Same/Different abstract-concept learning by Clark's nutcrackers (Nucifraga columbiana) was tested with novel stimuli following learning of training set expansion (8, 16, 32, 64, 128, 256, 512, and 1024 picture items). The resulting set-size function was compared to those from rhesus monkeys (Macaca mulatta), capuchin monkeys (Cebus apella), and pigeons (Columba livia). Nutcrackers showed partial concept learning following initial eight-item set learning, unlike the other species (Magnotti, Katz, Wright, & Kelly, 2015). The mean function for the nutcrackers' novel-stimulus transfer increased linearly as a function of the logarithm of training set size, which intersected its baseline function at the 128-item set size. Thus, nutcrackers on average achieved full concept learning (i.e., transfer statistically equivalent to baseline performance) somewhere between set sizes of 64 to 128 items, similar to full concept learning by monkeys.
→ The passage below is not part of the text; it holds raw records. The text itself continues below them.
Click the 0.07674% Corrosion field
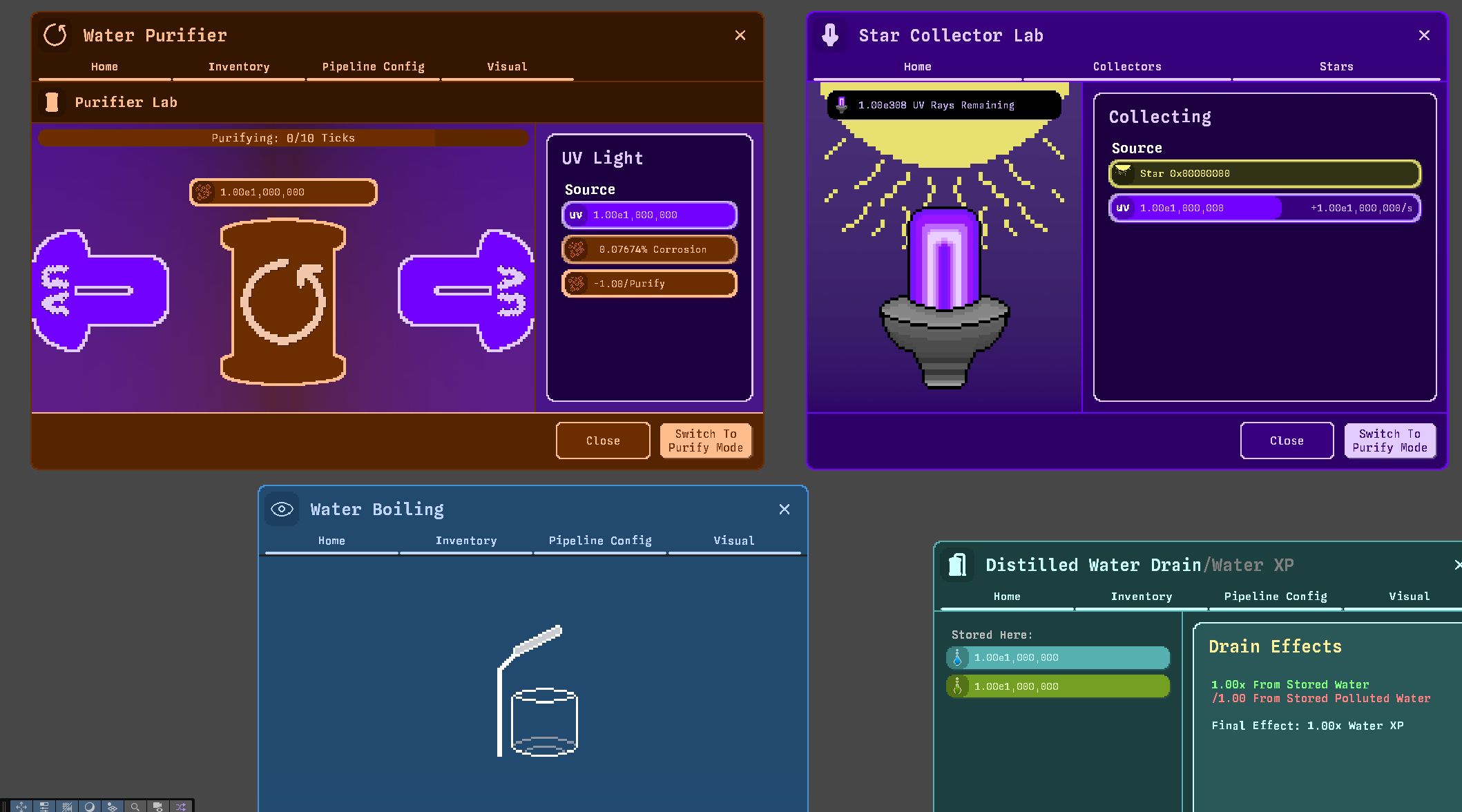This screenshot has height=812, width=1462. click(649, 249)
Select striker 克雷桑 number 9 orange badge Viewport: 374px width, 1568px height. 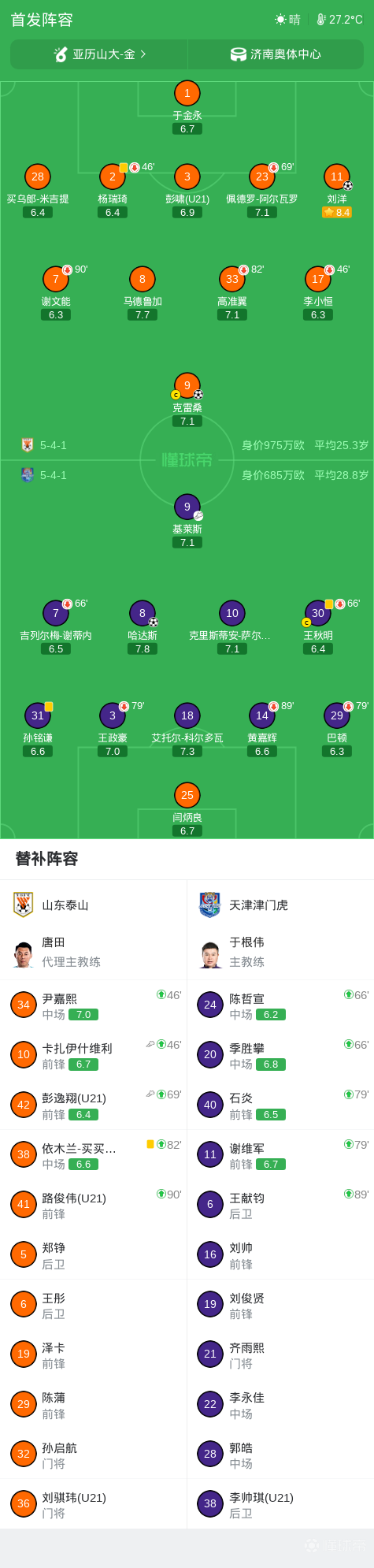coord(187,385)
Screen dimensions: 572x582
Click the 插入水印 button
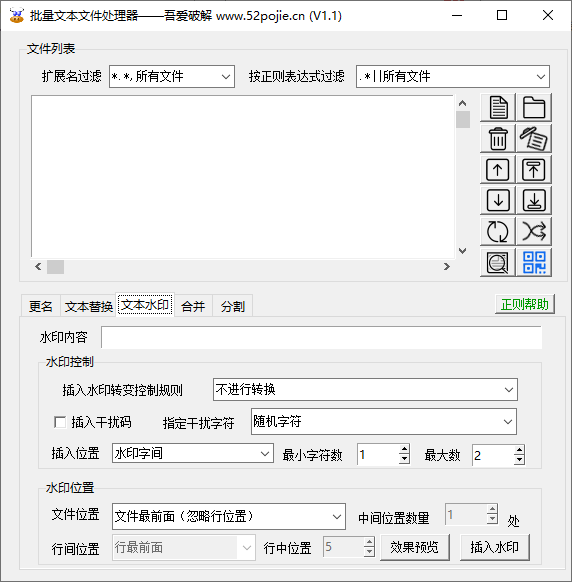[x=494, y=547]
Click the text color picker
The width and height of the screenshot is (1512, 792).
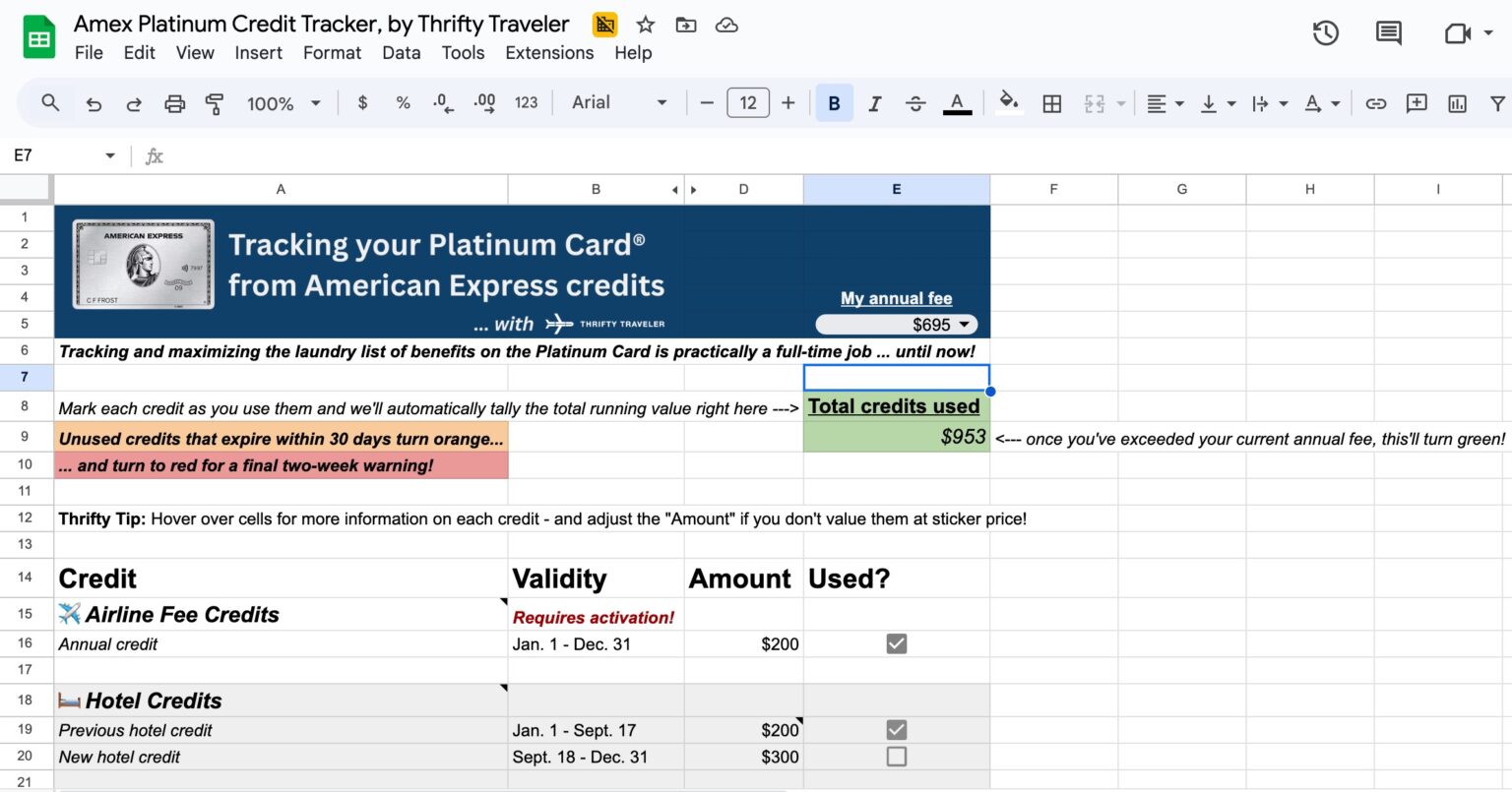click(x=957, y=102)
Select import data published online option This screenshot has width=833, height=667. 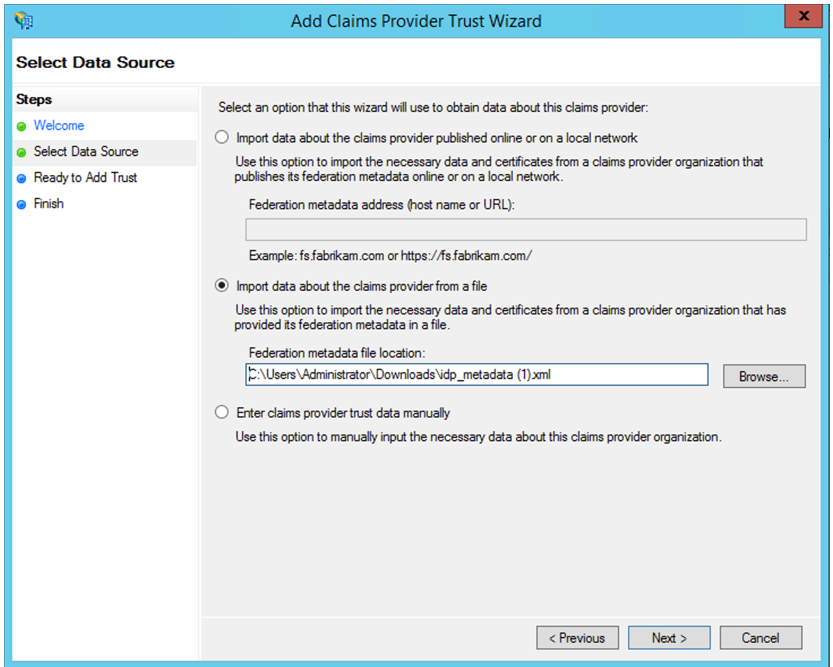[223, 137]
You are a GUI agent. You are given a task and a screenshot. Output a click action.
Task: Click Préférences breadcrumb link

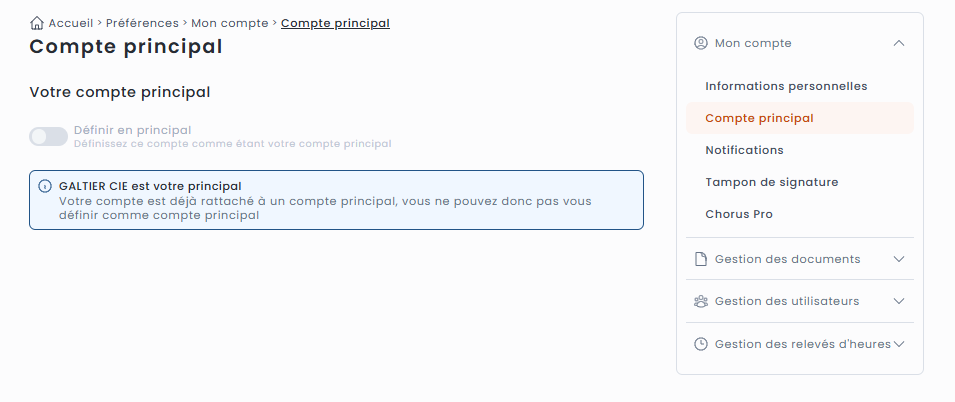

Pigeons required a somewhat larger training set (256 items) for full concept learning, but results from other experiments (initial training and transfer with 32- and 64-item set sizes) suggested carryover effects with smaller set sizes may have artificially prolonged the pigeon's full concept learning. We find it remarkable that these diverse species with very different neural architectures can fully learn this same/different abstract concept, and (at least under some conditions) do so with roughly similar sets sizes (64-128 items) and numbers of training exemplars, despite initial concept learning advantages (nutcrackers), learning disadvantages (pigeons), or increasing baselines (monkeys).